> _Aim of the exercise_
Output every line of the records, from the line containing "Given: Go to the Adele artist link" through the end of the records, as a Markdown table. Use two columns, No. for the row number and Text for the line, and omit blank lines.

> _Provided entries_
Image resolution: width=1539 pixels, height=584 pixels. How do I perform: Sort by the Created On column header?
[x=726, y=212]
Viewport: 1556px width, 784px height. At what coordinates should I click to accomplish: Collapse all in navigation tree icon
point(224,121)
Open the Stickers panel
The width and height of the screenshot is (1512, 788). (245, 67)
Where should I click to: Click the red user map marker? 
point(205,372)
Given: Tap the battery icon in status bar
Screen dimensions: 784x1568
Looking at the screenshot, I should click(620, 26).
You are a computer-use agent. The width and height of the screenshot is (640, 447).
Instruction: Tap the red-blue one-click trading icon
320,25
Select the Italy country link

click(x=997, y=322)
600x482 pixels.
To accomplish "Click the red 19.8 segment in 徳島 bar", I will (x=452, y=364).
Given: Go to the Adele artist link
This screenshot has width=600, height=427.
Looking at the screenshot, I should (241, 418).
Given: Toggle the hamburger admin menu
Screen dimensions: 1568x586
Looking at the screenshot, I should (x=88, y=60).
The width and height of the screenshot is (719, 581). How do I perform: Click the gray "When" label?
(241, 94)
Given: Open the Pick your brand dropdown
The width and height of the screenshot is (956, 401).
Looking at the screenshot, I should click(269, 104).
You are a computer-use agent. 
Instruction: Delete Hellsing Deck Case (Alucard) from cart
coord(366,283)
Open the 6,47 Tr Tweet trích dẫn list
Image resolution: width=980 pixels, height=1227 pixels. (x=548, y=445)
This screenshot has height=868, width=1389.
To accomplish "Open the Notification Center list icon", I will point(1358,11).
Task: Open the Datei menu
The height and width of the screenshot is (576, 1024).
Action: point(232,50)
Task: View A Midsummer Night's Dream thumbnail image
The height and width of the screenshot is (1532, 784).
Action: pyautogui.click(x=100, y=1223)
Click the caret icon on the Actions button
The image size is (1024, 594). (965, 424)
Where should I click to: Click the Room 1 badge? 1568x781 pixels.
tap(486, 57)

> _Full output_
| No. | Text |
|---|---|
| 1 | Given: Go to the Adele artist link |
| 2 | This screenshot has width=600, height=427. |
| 3 | Looking at the screenshot, I should (241, 418). |
| 4 | Given: Toggle the hamburger admin menu |
| 5 | Screen dimensions: 1568x586 |
| 6 | Looking at the screenshot, I should (x=88, y=60). |
| 7 | The width and height of the screenshot is (719, 581). How do I perform: Click the gray "When" label? |
| 8 | (241, 94) |
| 9 | Given: Open the Pick your brand dropdown |
| 10 | The width and height of the screenshot is (956, 401). |
| 11 | Looking at the screenshot, I should click(269, 104). |
| 12 | You are a computer-use agent.  |
| 13 | Instruction: Delete Hellsing Deck Case (Alucard) from cart |
| 14 | coord(366,283) |
| 15 | Open the 6,47 Tr Tweet trích dẫn list |
| 16 | Image resolution: width=980 pixels, height=1227 pixels. (x=548, y=445) |
| 17 | This screenshot has height=868, width=1389. |
| 18 | To accomplish "Open the Notification Center list icon", I will point(1358,11). |
| 19 | Task: Open the Datei menu |
| 20 | The height and width of the screenshot is (576, 1024). |
| 21 | Action: point(232,50) |
| 22 | Task: View A Midsummer Night's Dream thumbnail image |
| 23 | The height and width of the screenshot is (1532, 784). |
| 24 | Action: pyautogui.click(x=100, y=1223) |
| 25 | Click the caret icon on the Actions button |
| 26 | The image size is (1024, 594). (965, 424) |
| 27 | Where should I click to: Click the Room 1 badge? 1568x781 pixels. |
| 28 | tap(486, 57) |